I have less than two weeks left. 

This [somewhat] sudden realization means about a billion and one things to me right now, but, the most important of which is that my return to the states is now “imminent” in status. So frighteningly close that I’m afraid if I blink I might miss out on the time I have left.

And that feeling has me reminiscing…I still remember my two-week countdown before LEAVING. I remember how stressed I was, trying to get everything done and fit everyone in to my schedule…I was leaving my home, my family, and all things familiar, for the complete unknown…and now, I’m back in those same shoes. I’m not ready to leave my “family” or my “home” here, and I’m not sure things back in Wisconsin will be as familiar to me now-or rather, in two weeks when I arrive-as they used to be. It’s an interesting concept, realizing that I’ve finally come full circle. Should make for quite the re-adjustment period? Good thing I’m getting so good at taking on any challenges life throws at me.

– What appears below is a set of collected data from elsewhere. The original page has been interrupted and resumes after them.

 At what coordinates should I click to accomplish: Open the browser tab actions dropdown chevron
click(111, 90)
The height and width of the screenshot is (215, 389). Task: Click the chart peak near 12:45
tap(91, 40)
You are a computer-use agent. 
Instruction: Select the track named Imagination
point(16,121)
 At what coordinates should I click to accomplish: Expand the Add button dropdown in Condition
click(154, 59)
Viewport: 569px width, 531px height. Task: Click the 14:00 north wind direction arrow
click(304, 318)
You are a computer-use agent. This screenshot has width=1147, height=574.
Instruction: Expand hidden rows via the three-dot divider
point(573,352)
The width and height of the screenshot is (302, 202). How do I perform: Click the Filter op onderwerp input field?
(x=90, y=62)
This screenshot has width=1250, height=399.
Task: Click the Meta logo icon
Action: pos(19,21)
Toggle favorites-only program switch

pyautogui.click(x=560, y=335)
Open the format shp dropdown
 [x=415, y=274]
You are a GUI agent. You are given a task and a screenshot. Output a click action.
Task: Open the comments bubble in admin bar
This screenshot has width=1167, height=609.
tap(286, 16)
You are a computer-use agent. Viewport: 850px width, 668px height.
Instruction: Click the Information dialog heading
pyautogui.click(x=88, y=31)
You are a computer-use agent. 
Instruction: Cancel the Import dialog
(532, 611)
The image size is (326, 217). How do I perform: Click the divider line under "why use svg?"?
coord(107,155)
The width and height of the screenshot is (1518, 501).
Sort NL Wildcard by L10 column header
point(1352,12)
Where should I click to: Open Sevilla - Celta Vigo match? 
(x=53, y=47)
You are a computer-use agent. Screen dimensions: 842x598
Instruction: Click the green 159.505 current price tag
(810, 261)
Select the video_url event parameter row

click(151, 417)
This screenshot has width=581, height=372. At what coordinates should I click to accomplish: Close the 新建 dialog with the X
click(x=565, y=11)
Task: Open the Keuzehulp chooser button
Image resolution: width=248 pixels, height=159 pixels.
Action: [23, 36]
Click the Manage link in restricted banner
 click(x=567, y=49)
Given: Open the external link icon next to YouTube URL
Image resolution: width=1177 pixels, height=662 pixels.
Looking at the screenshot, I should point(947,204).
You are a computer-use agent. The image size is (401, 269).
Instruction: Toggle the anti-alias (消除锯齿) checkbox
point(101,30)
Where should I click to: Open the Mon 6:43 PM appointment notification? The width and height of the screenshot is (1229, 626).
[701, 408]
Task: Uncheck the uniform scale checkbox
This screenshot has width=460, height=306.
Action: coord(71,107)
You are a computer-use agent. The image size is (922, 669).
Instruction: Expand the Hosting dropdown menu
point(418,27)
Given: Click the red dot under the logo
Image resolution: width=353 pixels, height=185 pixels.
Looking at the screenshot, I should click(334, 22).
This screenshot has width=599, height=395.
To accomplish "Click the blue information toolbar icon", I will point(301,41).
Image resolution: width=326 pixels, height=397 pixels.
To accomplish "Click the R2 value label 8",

Luckily, I haven’t had much time to dwell on what will or will not be or come to pass in my very near future—I’ve been way too busy! Our academic schedules at ALIF are keeping on the go just as much as ever, and the amount of work looming between me and the end of my semester is enough to give me nightmares, but…somehow I’ve found a way to throw some fun in there too!

Last week, or…maybe it was the week before, ALIF put on a wonderful little Gnawa music concert for us all! Gnawa is a mix of sub-Saharan, Berber (Amazigh) and Sufi religious songs and rhythms—it combines dancing, in all its traditional forms, with a whole lot of head swinging and jumping about…sort of like acrobatics. The beats are strong and steady, and SO fun to dance to! We had a grand ol’ time! (Feel free to YouTube Gnawa music and you’ll get more of a feel for what I’m talking about, I took some video…but my computer and I are having a little bit of a tiff right now about uploading.)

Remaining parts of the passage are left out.